For now, he had to think about the funeral. He had nothing to wear. Even if he’d been able to get his clothes from Sue’s trailer, he didn’t have a suit or anything appropriate. He had a few things back in Denver, at Bobby’s house. But nothing Adam had with him would work, not for Sue.

He imagined Bobby tsking at him, disappointed in Adam’s life choices, and lack of wardrobe.

Adam crept to the trailer’s back bedroom. He hadn’t been here in years, but if he was lucky, Mom would have kept Bobby’s old clothes. She seemed to have kept everything else. Bobby was taller than Adam, broader shouldered. His stuff might fit a full-grown Adam.

The room was small, but it was bigger than the one he’d had at Sue’s. He and Bobby had even had their own little bathroom.

It still had the dark-brown wood paneling that Adam remembered. His mom could have gotten rid of the toys or the old simple bunk beds, but from the look of things, she’d simply closed the door like her boys might return at any moment, like they might still be boys.

Adam opened the closet. There weren’t many clothes. A sports jacket from Sears. Adam slipped it on. It would do if he had no other option.

Then he opened his side of the closet and found it full.

But these weren’t his clothes, and they weren’t all Bobby’s.

He pulled out a hanger with something wrapped in a plastic garbage bag. A moth ball rattled around the bottom and gave out a whiff of ammonia. Adam pulled the bag up to reveal a brown suit.

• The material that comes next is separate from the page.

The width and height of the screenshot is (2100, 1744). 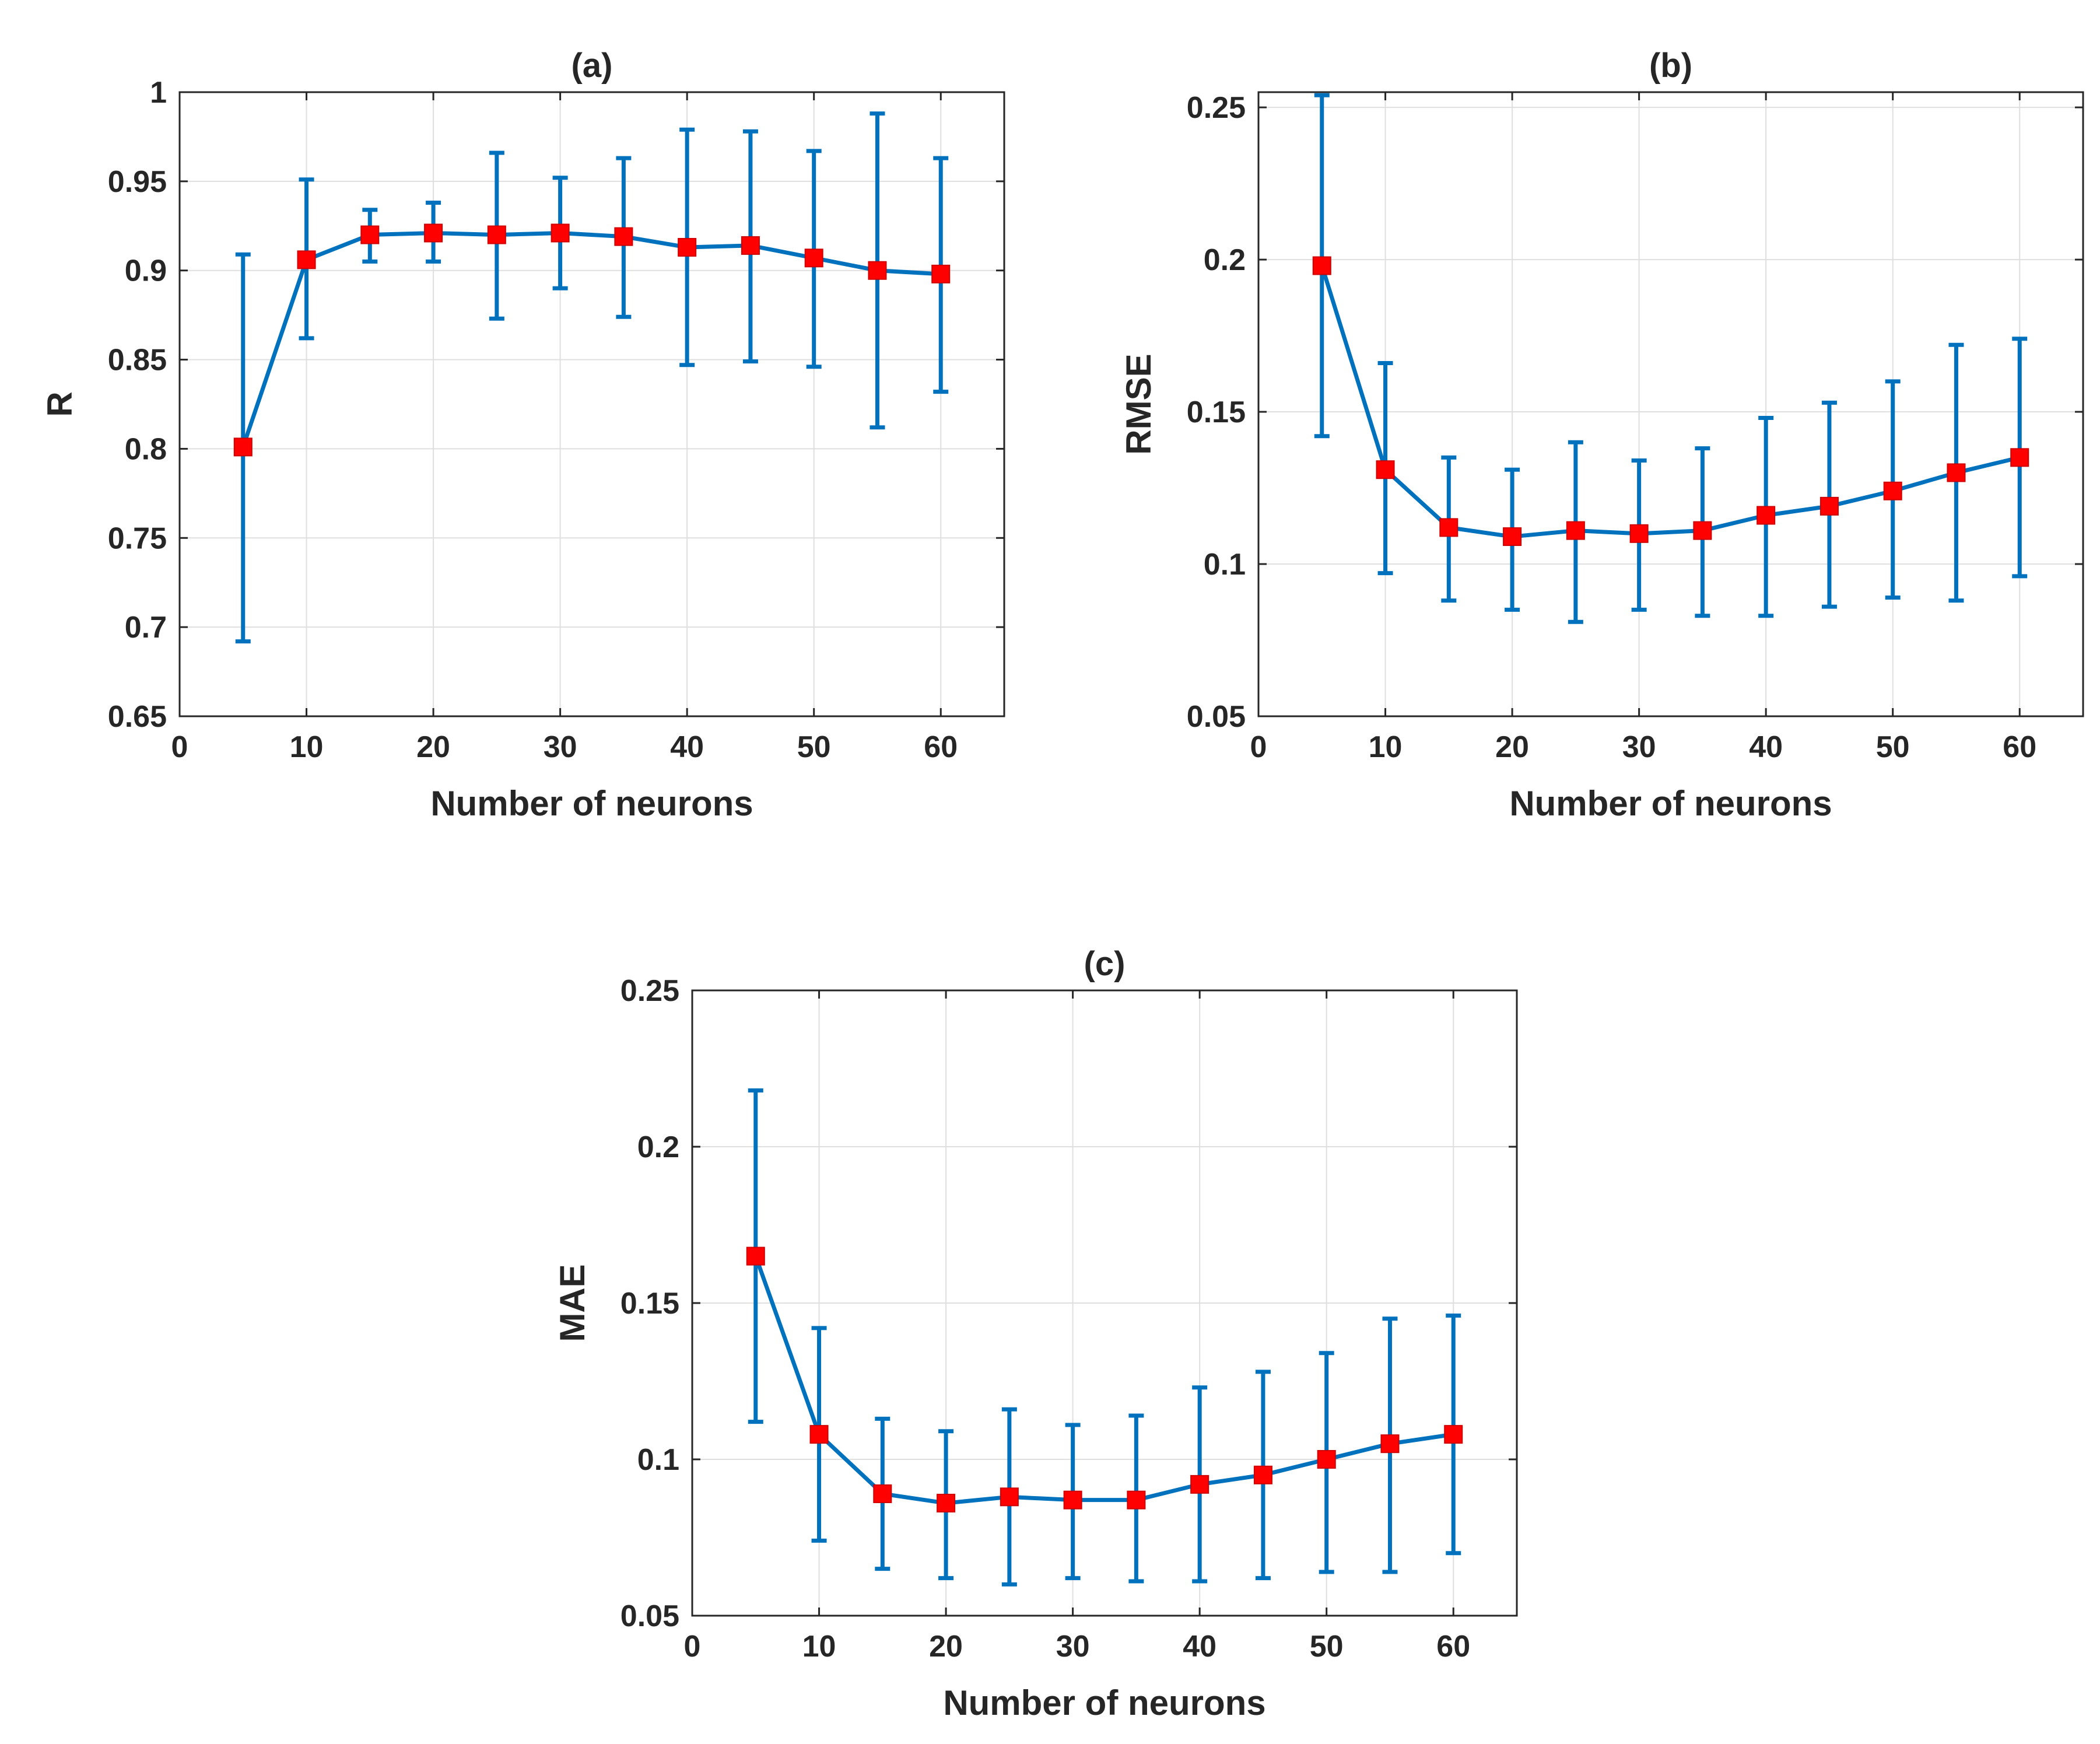 I want to click on y-tick-label: 0.85, so click(x=138, y=360).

Dad’s. These clothes had been his dad’s.

His mom had moved them from her closet. So she’d made one change at least.

Adam remembered them hanging in her bedroom. He’d waited for his dad to come home, never really gotten that he wouldn’t.

There were fewer now. His mom had purged most signs of Robert Senior by the time Adam was in high school, but these had been nice enough that she’d kept them.

Adam dug a little farther and found another suit, this one navy, a shirt, and a tie.

Black would be best, but navy would do.

Adam didn’t even have shoes. His sneakers, which he’d bought for work at the garage, would have to serve.

He shook his head.

Bobby would hate it, Adam showing up in old clothes, blue not black. Well, Bobby wouldn’t be there, would he?

Adam wasn’t certain how he felt about that. His feelings toward his brother remained mixed, a ball of wires he couldn’t untangle. Still, facing a funeral crowd of his extended family, especially Sue’s side of it—Adam could have used the backup.